Maria z Pogórza napisał(a):Czy możesz zdradzić, Wojtku, gdzie byłeś? Łaknę Rumunii jak kania dżdżu
W kilku miejscach. W sumie zbyt wiele srok chciałem za ogon połapać i w efekcie trochę zbyt wiele czasu spędziłem za kierownicą, ale i tak było pięknie. Bardzo z grubsza, to Bihor, Retezat, Parang, Hargita, Hasmas.

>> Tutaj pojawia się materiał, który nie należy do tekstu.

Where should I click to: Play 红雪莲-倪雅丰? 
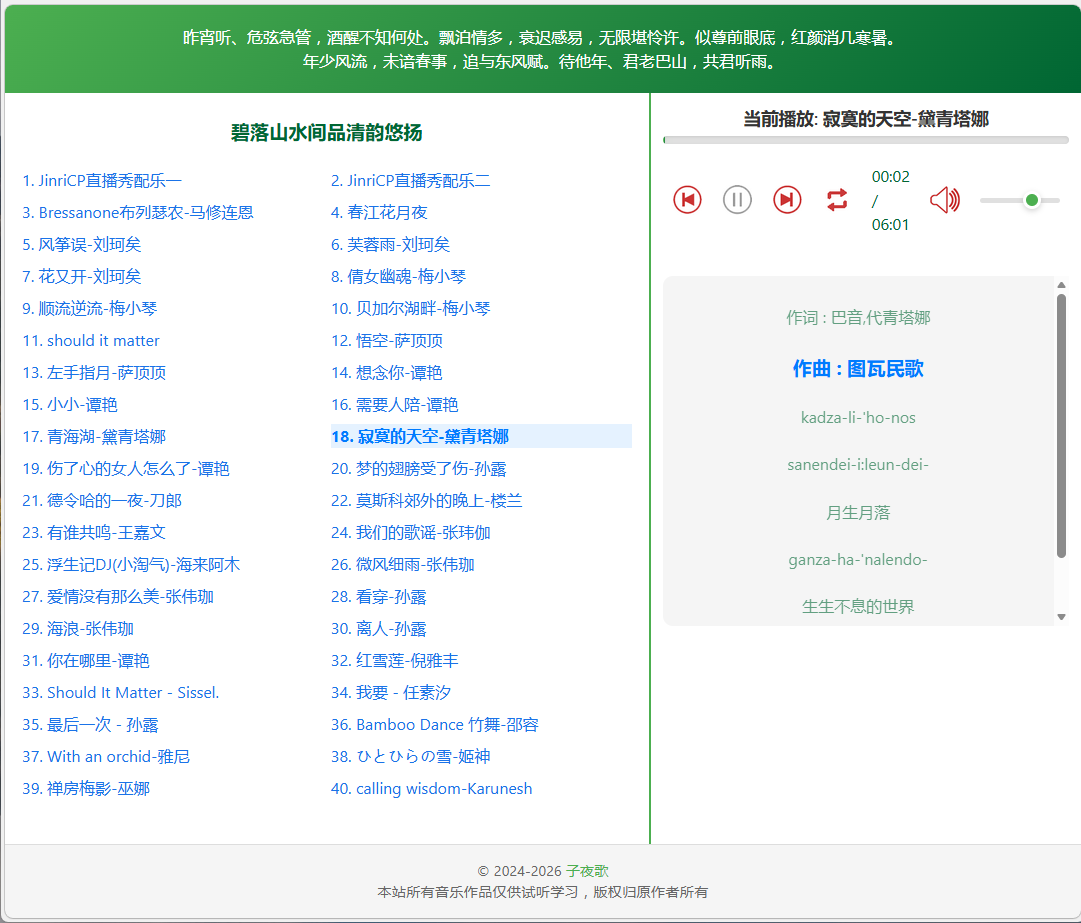click(x=398, y=660)

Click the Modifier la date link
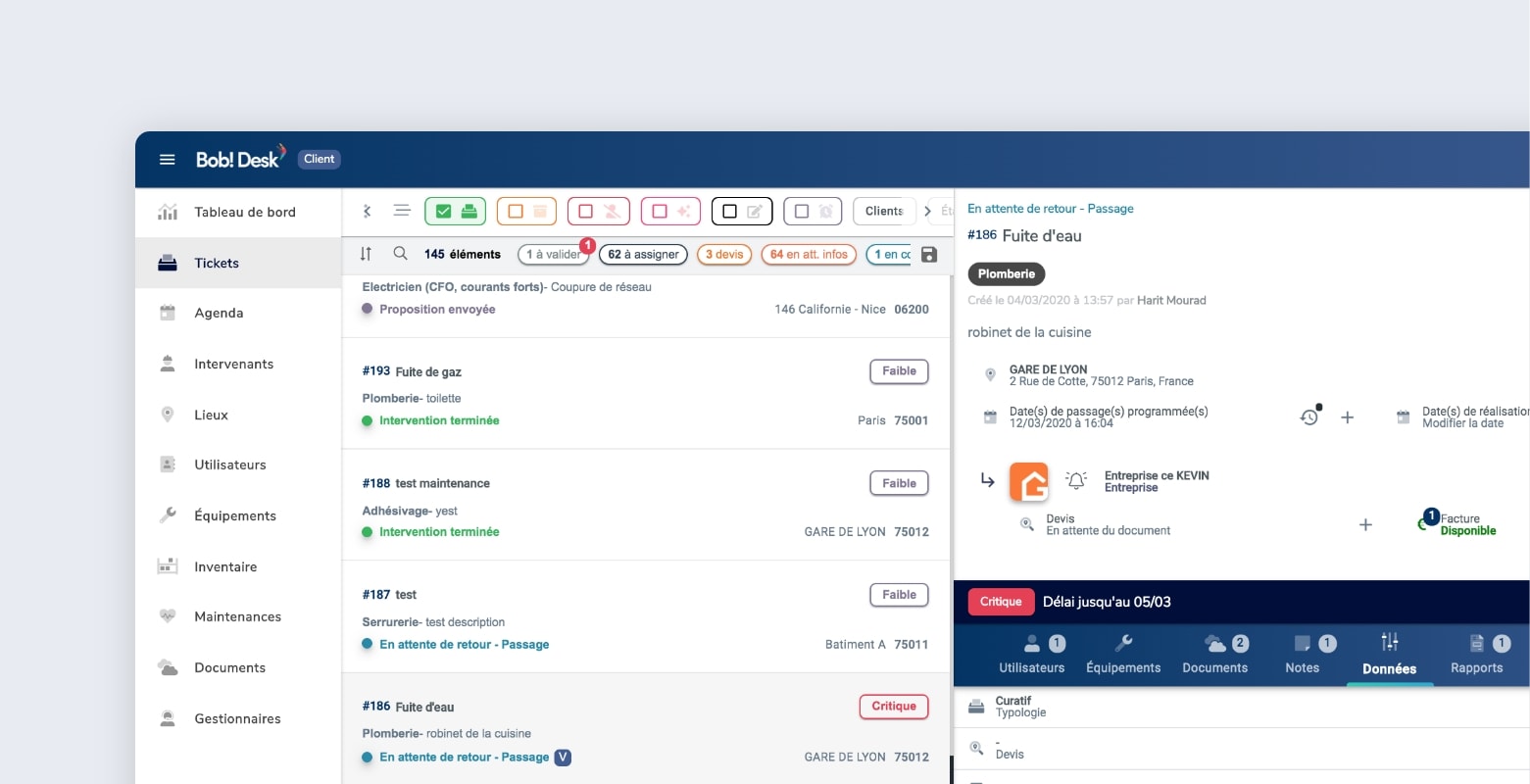[1462, 423]

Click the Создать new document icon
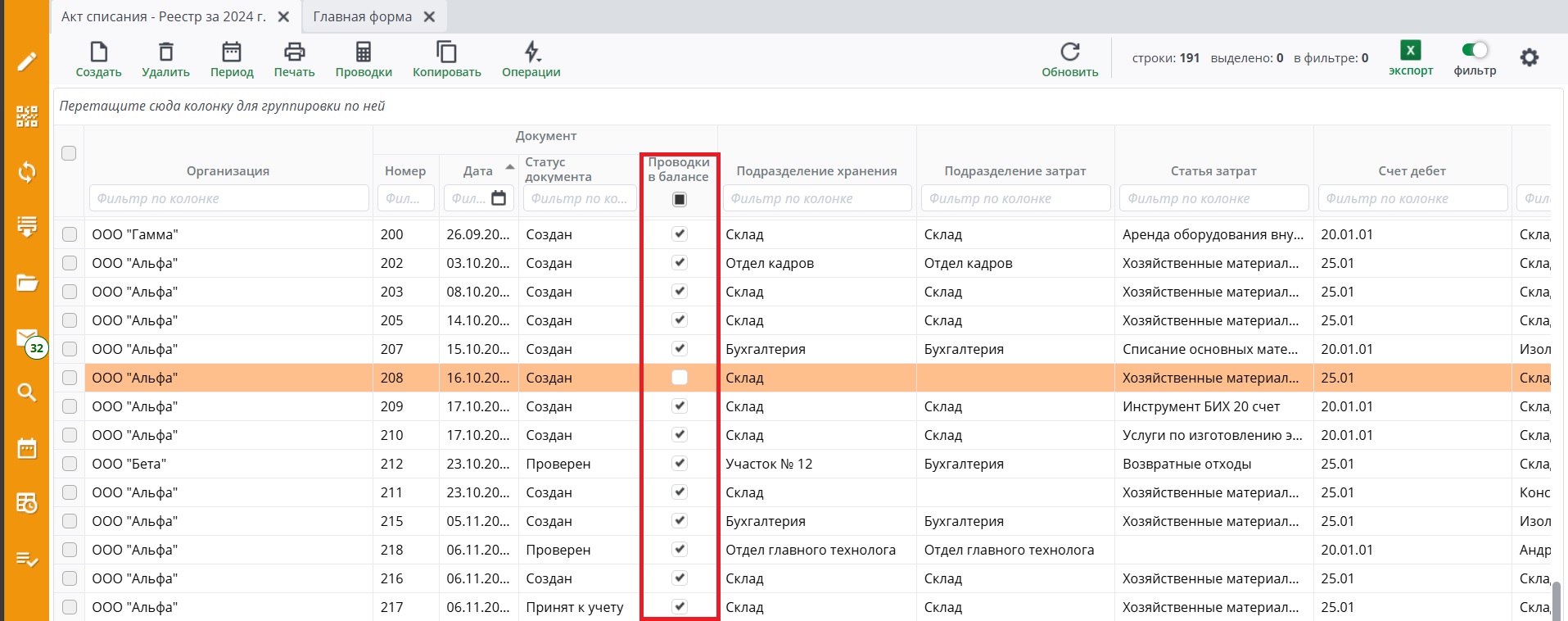coord(98,52)
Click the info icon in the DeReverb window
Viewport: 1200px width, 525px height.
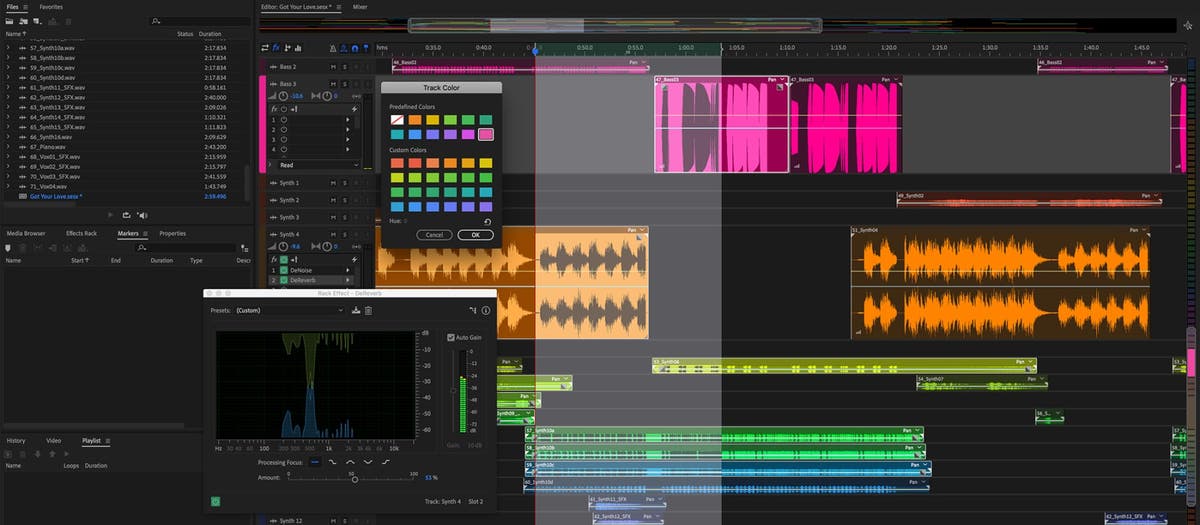click(x=486, y=311)
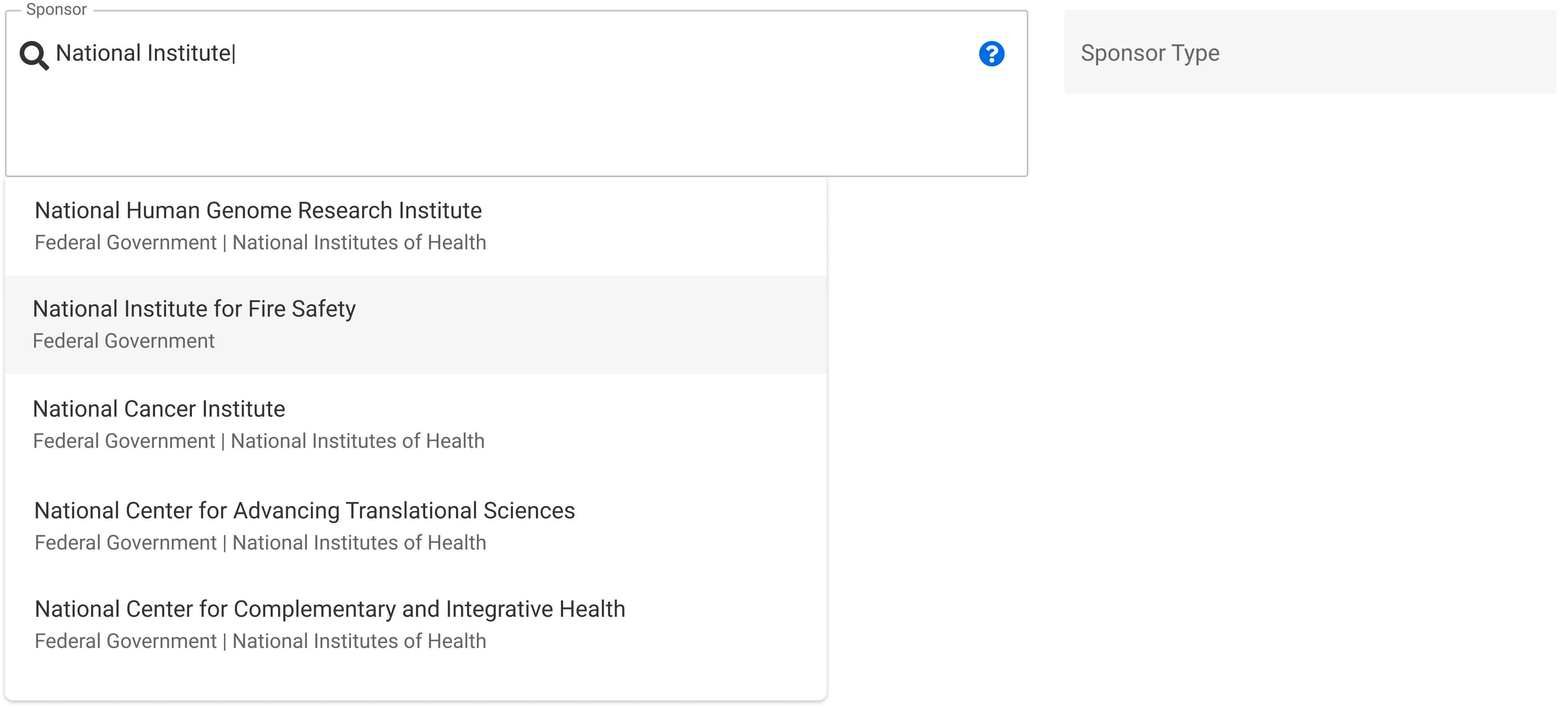1568x707 pixels.
Task: Click subtitle under Advancing Translational Sciences option
Action: 260,543
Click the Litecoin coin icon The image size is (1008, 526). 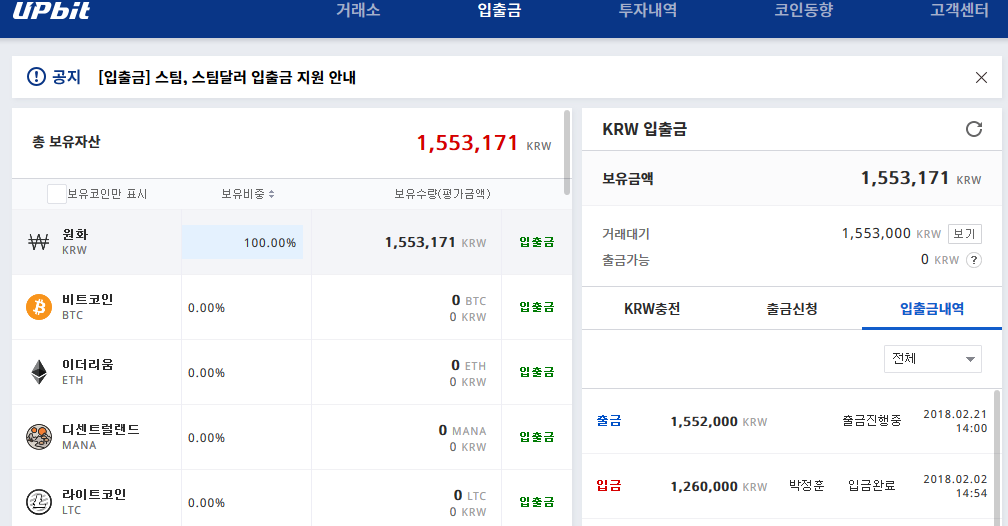pos(39,501)
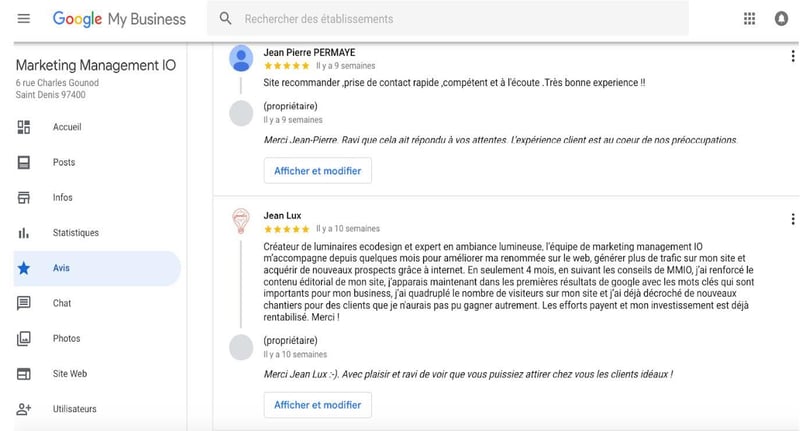800x431 pixels.
Task: Open the Statistiques menu item
Action: coord(75,233)
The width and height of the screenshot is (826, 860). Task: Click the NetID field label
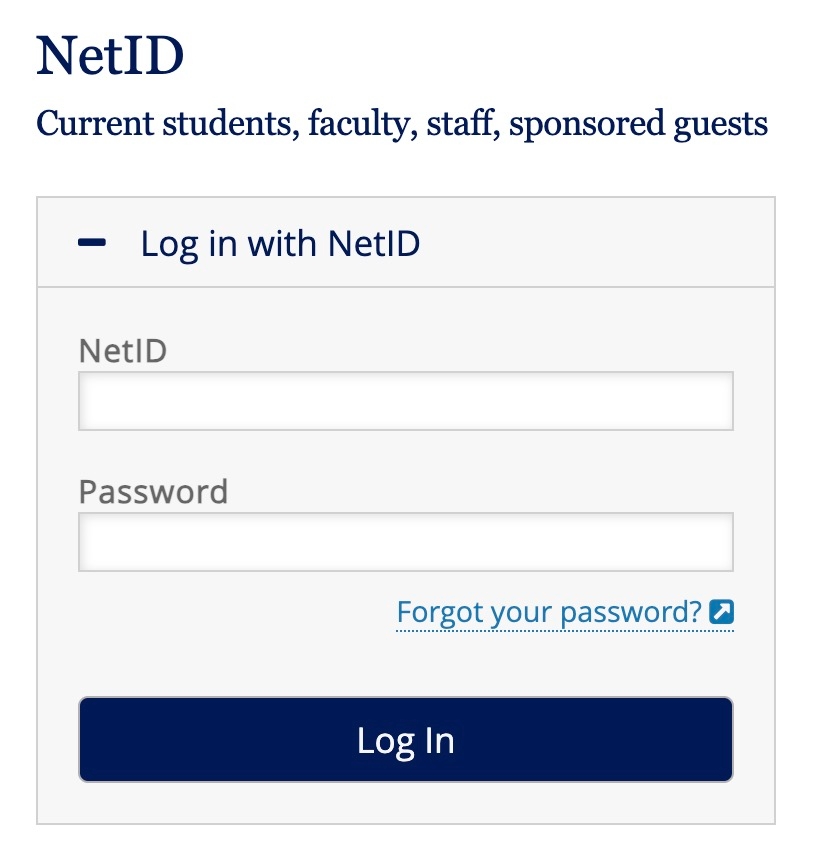pyautogui.click(x=123, y=351)
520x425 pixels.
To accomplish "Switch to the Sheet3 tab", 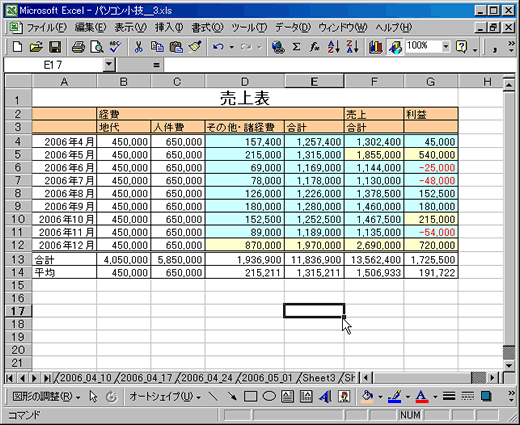I will [x=319, y=378].
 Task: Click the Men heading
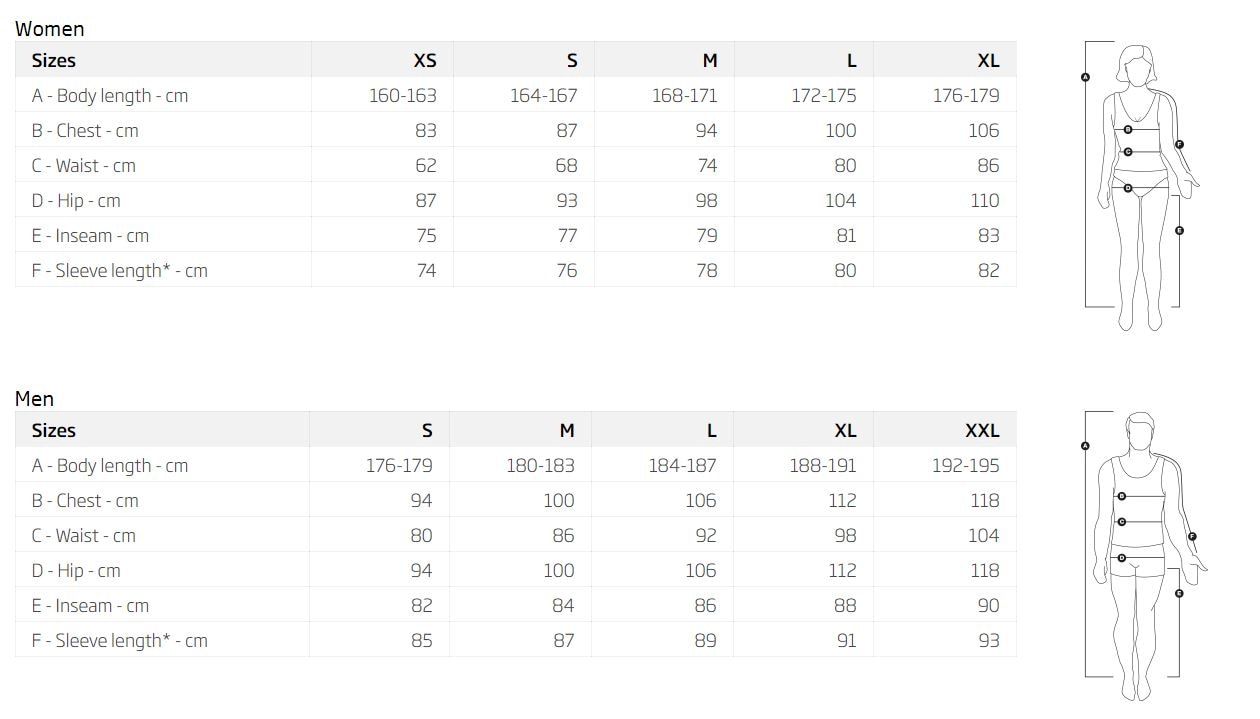point(35,399)
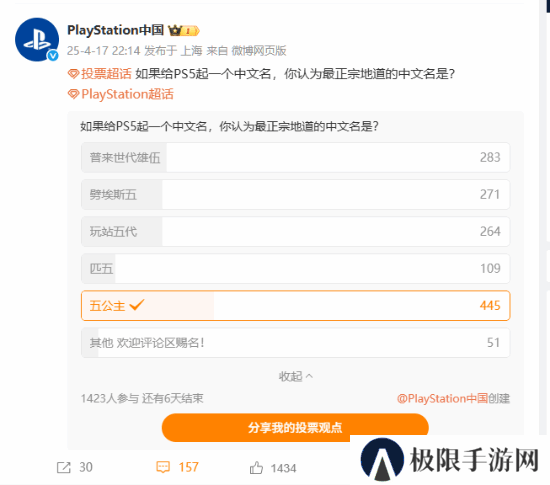Select the poll option 普来世代雄伍
The width and height of the screenshot is (550, 485).
[x=295, y=157]
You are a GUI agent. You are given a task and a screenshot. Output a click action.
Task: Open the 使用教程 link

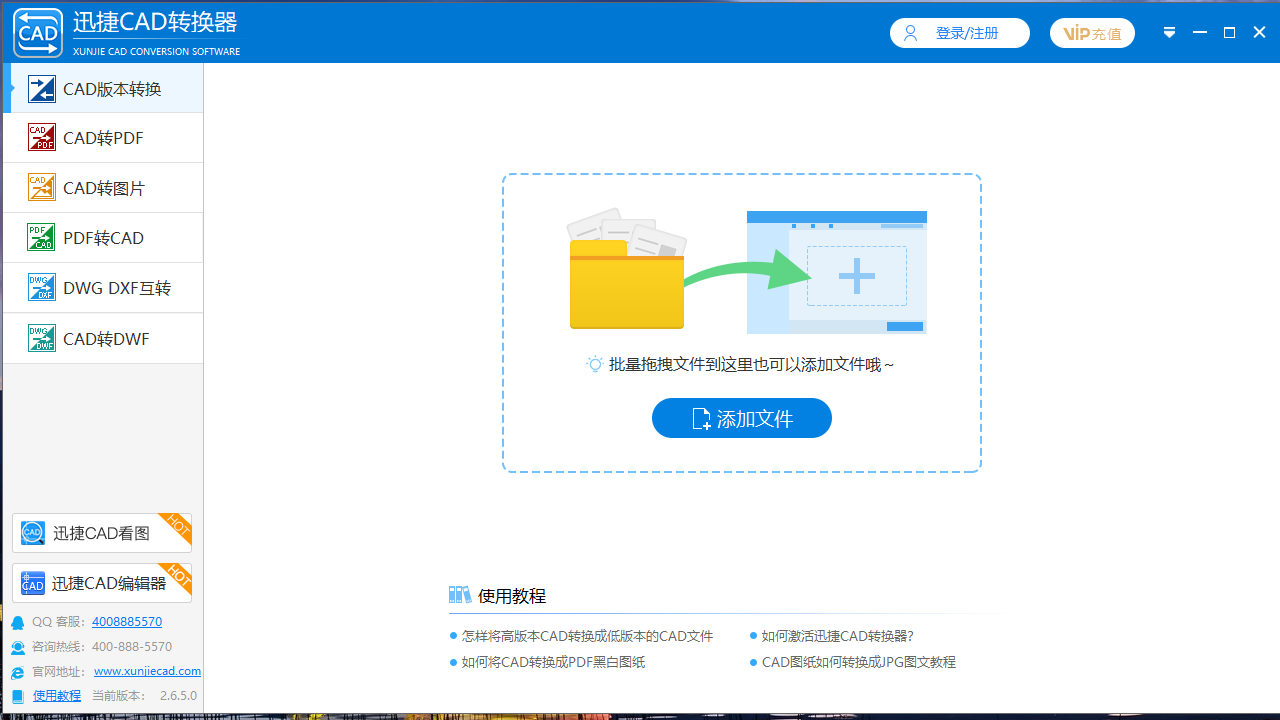56,695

Wkrótce wrzucę tu skrót z wyjazdu.
Maria z Pogórza napisał(a):Planowaliśmy na dniach przejazd przez Ukrainę do Sighetu Marmoroskiego, potem gdzieś pokręcić się po Maramureszu, ale cóż, auto u mechanika, podjazd pod cabanę Ciucas dał w kość nie tylko nam.
Ja musiałem w tym roku dać wóz do mechanika po powrocie z wiosennej Czarnogóry.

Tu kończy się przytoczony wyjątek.